O pediatra Binayak Sen, ativista pelos direitos humanos e membro do comitê diretor sobre saúde da Comissão de Planejamento, divulgou um comunicado após visitar o lugar dizendo que a usina de Kudankulam representa graves problemas para a saúde, não apenas para os moradores da área, como para toda a região. A oposição à usina nuclear teve grande impacto na vida cotidiana dos moradores do lugar. Os protestos de fazendeiros, pescadores, estudantes, entre outros, enviaram uma forte mensagem às autoridades, mas também interromperam suas atividades lucrativas.
O dirigente Peter Milton, de Idinthakari, disse à IPS que o governo não compensou as pessoas pelas grandes áreas de terras cultiváveis que foram declaradas parte da “área de construção”. Um pequeno agricultor, que enfrentou muitos obstáculos burocráticos ao reclamar uma indenização por sua terra, contou à IPS que prefere outras formas de energia, em lugar de uma central atômica. Um grupo de estudantes da escola secundária Saint Annes, em Kudankulam, também se mostra preocupado com seu futuro à sombra de uma catástrofe nuclear.
Em meio a isso, agências da polícia e de inteligência redobram a repressão das manifestações. “A ameaça da polícia colocou mais pressão sobre nossas vidas. Nem estudantes nem mulheres se salvam”, disse Milton. Segundo a imprensa, 269 pessoas foram detidas por protestarem. Os organizadores afirmam que o número real é muito maior, chegando a milhares de casos.
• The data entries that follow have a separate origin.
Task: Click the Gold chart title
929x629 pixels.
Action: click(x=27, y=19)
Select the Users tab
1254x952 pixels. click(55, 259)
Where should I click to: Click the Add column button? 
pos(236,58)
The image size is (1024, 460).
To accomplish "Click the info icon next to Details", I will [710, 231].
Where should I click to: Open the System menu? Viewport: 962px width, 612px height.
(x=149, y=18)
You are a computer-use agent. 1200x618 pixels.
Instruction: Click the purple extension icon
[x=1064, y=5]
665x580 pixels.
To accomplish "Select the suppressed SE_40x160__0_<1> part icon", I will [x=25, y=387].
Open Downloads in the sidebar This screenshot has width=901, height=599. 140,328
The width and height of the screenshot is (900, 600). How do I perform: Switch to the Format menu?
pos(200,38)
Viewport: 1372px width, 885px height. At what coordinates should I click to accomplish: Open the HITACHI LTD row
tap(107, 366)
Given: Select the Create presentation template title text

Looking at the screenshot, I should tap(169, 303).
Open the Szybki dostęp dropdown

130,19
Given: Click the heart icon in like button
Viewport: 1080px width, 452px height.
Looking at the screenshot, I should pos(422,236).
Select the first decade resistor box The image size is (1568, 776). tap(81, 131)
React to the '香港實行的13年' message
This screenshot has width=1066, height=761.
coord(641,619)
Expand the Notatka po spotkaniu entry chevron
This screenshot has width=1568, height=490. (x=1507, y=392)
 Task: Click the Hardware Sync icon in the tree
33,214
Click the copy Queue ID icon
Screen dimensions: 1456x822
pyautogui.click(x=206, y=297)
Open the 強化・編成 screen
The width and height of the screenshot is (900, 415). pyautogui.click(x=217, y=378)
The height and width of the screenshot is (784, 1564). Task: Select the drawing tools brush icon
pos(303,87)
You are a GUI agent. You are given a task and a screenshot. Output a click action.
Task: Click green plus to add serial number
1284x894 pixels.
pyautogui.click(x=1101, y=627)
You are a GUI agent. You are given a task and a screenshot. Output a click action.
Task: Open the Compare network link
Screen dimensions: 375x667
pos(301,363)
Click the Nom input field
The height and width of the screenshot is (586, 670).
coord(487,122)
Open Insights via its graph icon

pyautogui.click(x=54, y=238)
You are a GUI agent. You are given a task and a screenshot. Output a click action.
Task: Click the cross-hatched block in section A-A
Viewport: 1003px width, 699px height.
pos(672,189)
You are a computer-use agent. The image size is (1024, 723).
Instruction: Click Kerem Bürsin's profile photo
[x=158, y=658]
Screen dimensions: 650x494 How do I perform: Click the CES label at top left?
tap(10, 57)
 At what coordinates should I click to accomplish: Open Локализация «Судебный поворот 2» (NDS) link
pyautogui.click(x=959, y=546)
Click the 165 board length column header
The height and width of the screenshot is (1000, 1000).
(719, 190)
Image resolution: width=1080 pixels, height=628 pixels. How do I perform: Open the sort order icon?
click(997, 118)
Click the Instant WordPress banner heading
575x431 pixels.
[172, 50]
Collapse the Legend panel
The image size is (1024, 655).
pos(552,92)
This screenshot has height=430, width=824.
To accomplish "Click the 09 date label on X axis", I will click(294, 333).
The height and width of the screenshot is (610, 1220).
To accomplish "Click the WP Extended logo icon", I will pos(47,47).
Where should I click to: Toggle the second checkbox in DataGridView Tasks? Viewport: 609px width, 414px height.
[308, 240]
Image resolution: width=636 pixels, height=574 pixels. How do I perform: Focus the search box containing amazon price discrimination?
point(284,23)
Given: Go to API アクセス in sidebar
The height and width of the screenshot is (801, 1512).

T. Peter, secretário do Fórum Nacional de Trabalhadores da Pesca, disse à IPS que muita gente foi detida por acusação de sedição. As autoridades tentam “sabotar” o movimento de protesto e sufocá-lo com mão de ferro. O enviado da Rússia à Índia, Alexander M. Kadakin, chamou os protestos de “ardil” e de “jogo” em declarações à imprensa em Chennai, capital do Estado de Tamil Nadu.
O supremo tribunal de justiça da Índia se mostrou preocupado pela falta de medidas de segurança na usina e diretamente suspendeu todo o processo. Foram apresentadas demandas na Suprema Corte da Índia e ao Tribunal Nacional Verde. Em novembro, a Corte suprema instruiu o governo nacional a empregar todas as medidas de segurança necessárias em Kudankulam.
“Não se pode comprometer a segurança e a reabilitação. Estamos deixando totalmente claro que todas as pautas e medidas de segurança em matéria de gestão de desastres devem ser implantadas antes de a usina começar a funcionar”, afirmaram os juízes K. S. Radhakrishanan e Deepak Misra.
No entanto, em uma tentativa de aliviar os temores por desastres, cientistas nucleares expressaram seu acordo com as medidas de segurança da usina de Kudankulam. Inclusive o ex-presidente indiano, e cientista, A. P. J. Abdul Kallam afirmou que a central é segura, após prolongada troca de informações com funcionários da usina e uma inspeção minuciosa de seus dispositivos de segurança.